I feel the bite of those words. I am part of that darkness that is so involved with so many other things that I miss the light of life. There is so much flash and noise in my life I can’t see the one part of my life that is truly alive: the presence of mercy and love.

I like the old answers to dusty questions, so I shut my eyes to fresh truth. I am the one doing the talking, after all, I am the preacher. I’m supposed to keep getting the word out.

But do I listen?

Can I hear the word that comes to me first?

I’m too enamored by my own familiar thoughts that there is no space for the Word of life to sneak in, until I stop and face my emptiness in the quiet. There a whisper tugs at my heart. An ancient yet newly born word triggers a deep desire.

Where did that small and full light come from?

The Word continues on that dark night in worship:

The Word became flesh and made his home among us. We have seen his glory, glory like that of a father’s only son, full of grace and truth.” — John 1:10,14 CEB

That’s what thrills my soul: someone real. Someone who is fully alive whose simple presence pulls me toward the light.

I thought I needed ideas to be alive. I thought I could be satisfied with mere words and thoughts and understanding. But I was wrong.

I need Life embodied. I need truth that walks and cries and laughs. I need light that is touchable.

The candle wax drips on my fingers as we pass the flame from candle to candle and sing a simple song to the beloved Presence of life that now shares a body like ours.

Just like ours!

But don’t we want to get rid of these fragile bodies? After all, aren’t they the source of our pain, sorrow, and anxiety?
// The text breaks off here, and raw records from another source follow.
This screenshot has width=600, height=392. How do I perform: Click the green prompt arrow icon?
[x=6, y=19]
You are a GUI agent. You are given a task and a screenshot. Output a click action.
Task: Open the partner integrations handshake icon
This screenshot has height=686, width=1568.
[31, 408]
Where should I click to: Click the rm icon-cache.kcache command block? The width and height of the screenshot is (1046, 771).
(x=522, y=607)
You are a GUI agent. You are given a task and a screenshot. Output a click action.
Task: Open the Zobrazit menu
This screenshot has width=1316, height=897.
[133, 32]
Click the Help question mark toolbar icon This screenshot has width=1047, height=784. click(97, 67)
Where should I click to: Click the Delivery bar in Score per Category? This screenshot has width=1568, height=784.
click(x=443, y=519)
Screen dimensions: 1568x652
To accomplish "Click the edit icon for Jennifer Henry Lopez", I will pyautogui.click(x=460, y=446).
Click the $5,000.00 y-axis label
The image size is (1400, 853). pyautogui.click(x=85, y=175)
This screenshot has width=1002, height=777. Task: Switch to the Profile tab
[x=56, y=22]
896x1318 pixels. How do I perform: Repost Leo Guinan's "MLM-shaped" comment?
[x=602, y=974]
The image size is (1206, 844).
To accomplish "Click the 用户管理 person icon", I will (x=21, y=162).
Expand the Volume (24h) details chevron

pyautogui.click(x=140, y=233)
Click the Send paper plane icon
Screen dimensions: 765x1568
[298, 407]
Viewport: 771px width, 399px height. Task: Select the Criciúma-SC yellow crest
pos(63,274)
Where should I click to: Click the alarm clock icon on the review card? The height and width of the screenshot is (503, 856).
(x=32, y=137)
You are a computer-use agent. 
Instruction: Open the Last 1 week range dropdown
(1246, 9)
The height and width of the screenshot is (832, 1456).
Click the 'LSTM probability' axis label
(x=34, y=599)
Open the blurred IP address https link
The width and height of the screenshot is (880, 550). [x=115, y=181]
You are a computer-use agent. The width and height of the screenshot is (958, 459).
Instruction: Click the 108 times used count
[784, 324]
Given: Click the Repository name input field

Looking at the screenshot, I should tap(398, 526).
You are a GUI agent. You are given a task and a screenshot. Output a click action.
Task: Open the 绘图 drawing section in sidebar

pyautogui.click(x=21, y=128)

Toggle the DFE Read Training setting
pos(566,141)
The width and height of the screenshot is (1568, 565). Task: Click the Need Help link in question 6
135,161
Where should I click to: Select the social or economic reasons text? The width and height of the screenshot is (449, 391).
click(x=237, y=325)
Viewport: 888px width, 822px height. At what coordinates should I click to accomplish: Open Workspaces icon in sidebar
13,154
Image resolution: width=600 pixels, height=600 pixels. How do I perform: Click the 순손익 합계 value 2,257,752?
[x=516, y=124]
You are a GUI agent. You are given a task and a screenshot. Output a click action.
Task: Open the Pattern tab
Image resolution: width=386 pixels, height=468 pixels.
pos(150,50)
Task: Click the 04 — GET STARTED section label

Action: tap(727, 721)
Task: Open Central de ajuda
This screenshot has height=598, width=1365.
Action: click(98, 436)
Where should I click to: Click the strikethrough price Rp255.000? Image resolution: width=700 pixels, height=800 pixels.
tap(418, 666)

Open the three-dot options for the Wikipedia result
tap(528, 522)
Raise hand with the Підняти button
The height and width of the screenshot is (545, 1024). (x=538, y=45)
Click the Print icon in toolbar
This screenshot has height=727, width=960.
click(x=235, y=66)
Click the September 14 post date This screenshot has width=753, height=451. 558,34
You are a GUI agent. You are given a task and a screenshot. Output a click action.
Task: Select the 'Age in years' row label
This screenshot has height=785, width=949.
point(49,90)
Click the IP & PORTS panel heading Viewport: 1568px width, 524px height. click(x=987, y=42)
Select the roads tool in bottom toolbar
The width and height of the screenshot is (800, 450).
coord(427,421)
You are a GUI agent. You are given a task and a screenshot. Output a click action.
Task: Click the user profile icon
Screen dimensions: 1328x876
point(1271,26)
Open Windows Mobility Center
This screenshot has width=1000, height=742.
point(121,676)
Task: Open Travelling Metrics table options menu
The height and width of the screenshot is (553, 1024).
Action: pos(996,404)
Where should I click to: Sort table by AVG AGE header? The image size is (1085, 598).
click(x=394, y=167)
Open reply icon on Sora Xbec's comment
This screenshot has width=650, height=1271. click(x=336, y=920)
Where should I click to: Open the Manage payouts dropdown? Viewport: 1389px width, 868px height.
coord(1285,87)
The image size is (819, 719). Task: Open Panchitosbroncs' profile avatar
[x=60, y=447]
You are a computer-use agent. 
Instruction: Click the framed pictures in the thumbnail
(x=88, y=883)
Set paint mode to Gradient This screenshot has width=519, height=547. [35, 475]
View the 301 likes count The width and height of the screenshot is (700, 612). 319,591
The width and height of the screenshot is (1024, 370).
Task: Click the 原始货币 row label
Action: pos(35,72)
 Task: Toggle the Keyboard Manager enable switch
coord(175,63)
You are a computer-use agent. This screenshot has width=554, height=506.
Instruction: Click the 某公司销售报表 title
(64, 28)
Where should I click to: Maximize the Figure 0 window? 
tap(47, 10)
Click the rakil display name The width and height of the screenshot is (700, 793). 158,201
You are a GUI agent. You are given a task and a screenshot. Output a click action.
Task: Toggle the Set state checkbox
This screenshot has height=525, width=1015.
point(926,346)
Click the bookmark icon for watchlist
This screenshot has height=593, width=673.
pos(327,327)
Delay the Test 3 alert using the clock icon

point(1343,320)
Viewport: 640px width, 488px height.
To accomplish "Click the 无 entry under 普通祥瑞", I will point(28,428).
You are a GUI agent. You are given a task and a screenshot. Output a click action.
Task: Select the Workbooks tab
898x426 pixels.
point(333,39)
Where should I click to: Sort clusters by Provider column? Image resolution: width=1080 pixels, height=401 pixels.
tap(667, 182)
But that doesn’t fit with the truth of the Incarnation of Christ. That doesn’t fit with Christmas.

God chose to create us with these bodies, made in the very image of our God. Even after we get lost and reject the light, it isn’t as partial beings that salvation is brought to us. Our healing is within these fragile bodies, these breakable hearts, and these wayward minds.

Word became flesh and love reconciles us.

And in the silence and the powerful light of simple candles that we know.

Light comes. Life is here. Do I see it? Where do I know it?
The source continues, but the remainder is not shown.